Renato Huerta

Personal information
- Full name: Renato Huerta Vallejos
- Date of birth: 17 February 2004 (age 21)
- Place of birth: La Florida, Santiago, Chile
- Height: 1.69 m (5 ft 7 in)
- Position: Forward

Team information
- Current team: Cobresal (on loan from Universidad de Chile)

Youth career
- 2014–2022: Universidad de Chile

Senior career*
- Years: Team / Apps / (Gls)
- 2023–: Universidad de Chile / 13 / (0)
- 2024: → Unión La Calera (loan) / 26 / (2)
- 2025: → Unión Española (loan) / 4 / (0)
- 2026–: → Cobresal (loan) / 0 / (0)

International career
- 2022: Chile U20 / 6 / (0)

= Renato Huerta =

Chilean footballer

Renato Huerta Vallejos (born 17 February 2004) is a Chilean footballer who plays as a forward for Chilean Primera División side Cobresal on loan from Universidad de Chile

==Club career==
Born in La Florida commune, Santiago de Chile, Huerta joined the Universidad de Chile youth ranks at the age of 10, was promoted to the first team by Mauricio Pellegrino in 2023 and signed his first professional contract on 13 January. He made his professional debut in the 1–3 loss against Huachipato on 23 January of the same year for the Chilean Primera División.

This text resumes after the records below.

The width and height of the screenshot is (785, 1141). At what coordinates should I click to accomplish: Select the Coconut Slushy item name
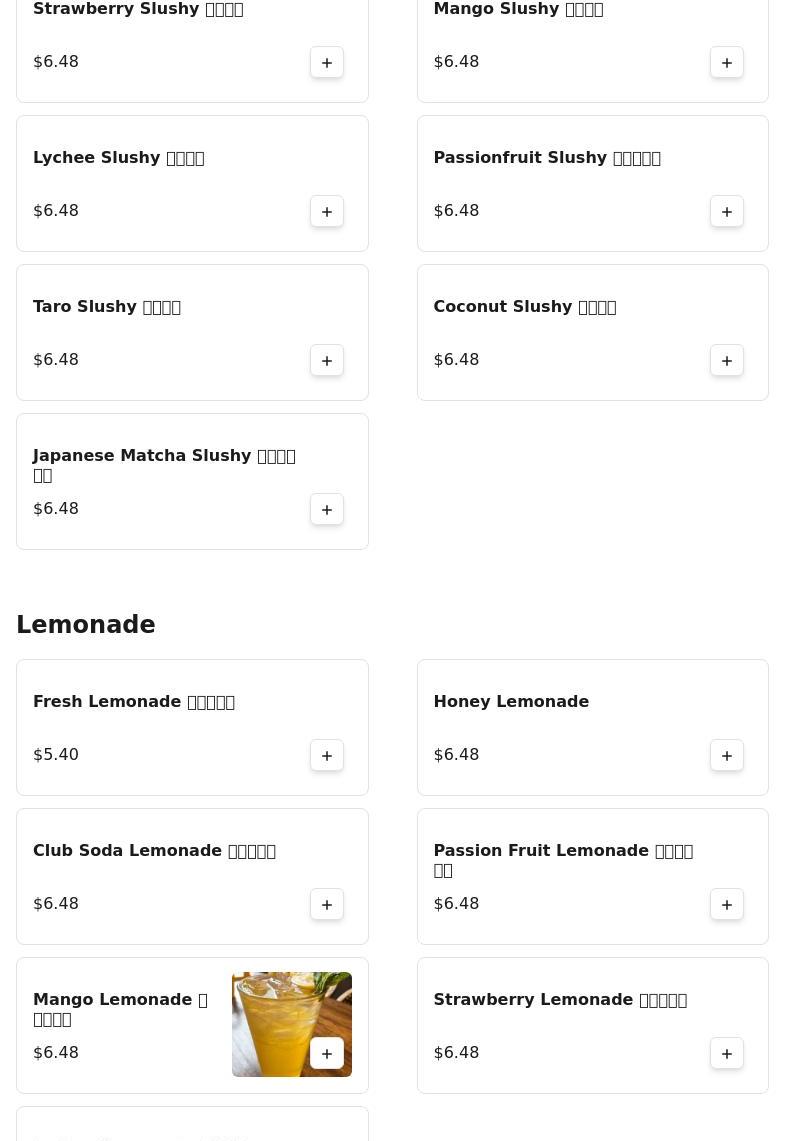click(524, 307)
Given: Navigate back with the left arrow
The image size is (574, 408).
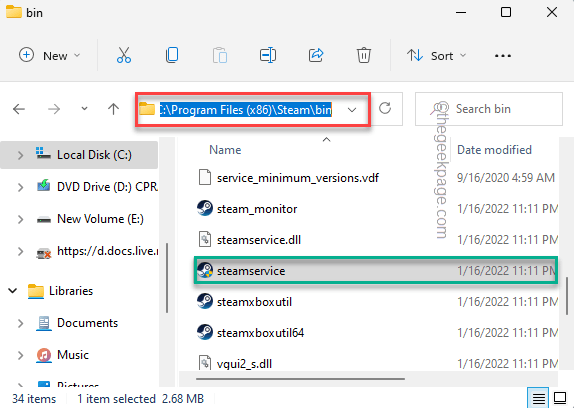Looking at the screenshot, I should click(19, 109).
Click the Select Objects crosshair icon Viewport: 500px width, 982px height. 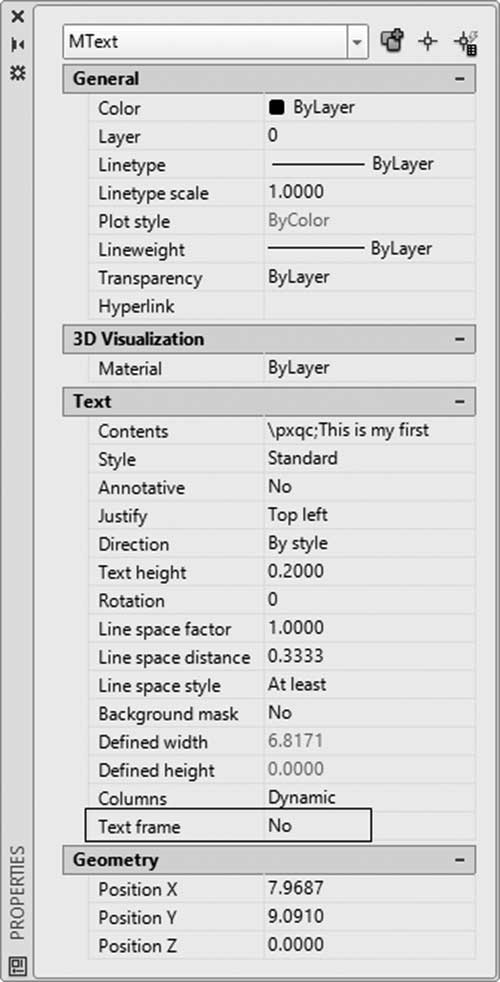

In February 2024, Huerta was loaned out to Unión La Calera. Back to Universidad de Chile, he was loaned out to Unión Española for the second half of 2025.

In January 2026, Huerta was loaned out to Cobresal.

==International career==
Huerta represented the Chile national U20 team during 2022 in friendlies and the South American Games.

==Personal life==
Huerta holds dual Chilean-Spanish nationality. His family, parents and brothers, moved to Spain in 2022.